_TASK OBJECTIVE:_ Transcribe the listing word for word. Begin at its first line and end with the line containing "Click left track's pan slider handle".

_EXERCISE INPUTS:_
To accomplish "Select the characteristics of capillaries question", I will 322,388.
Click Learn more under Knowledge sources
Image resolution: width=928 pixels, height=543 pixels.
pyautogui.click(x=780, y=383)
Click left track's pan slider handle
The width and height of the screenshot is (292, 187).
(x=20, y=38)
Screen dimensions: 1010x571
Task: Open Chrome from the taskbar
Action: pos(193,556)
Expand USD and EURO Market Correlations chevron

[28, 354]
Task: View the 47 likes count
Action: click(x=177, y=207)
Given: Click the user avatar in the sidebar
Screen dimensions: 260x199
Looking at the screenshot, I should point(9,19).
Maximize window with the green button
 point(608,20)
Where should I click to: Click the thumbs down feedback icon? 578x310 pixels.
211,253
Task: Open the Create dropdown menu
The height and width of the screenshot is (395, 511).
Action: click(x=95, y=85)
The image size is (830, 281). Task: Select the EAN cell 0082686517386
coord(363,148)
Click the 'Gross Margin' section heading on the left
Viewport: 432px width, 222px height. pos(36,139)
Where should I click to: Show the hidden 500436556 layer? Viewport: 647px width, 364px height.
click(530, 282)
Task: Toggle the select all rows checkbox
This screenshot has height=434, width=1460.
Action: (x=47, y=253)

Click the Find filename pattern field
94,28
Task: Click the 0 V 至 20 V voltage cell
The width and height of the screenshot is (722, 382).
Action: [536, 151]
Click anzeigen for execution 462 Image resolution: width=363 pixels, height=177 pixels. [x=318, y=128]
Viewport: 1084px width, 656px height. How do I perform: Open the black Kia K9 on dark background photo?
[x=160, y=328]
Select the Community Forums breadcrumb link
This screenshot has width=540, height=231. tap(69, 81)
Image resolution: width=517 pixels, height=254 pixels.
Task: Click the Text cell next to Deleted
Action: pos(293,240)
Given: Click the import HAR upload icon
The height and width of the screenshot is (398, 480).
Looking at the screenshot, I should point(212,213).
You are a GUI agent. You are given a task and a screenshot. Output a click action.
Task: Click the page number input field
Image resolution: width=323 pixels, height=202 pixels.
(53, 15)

_ANSWER BELOW:_
To accomplish "Select the characteristics of capillaries question", I will 322,388.
Click Learn more under Knowledge sources
Image resolution: width=928 pixels, height=543 pixels.
pyautogui.click(x=780, y=383)
Click left track's pan slider handle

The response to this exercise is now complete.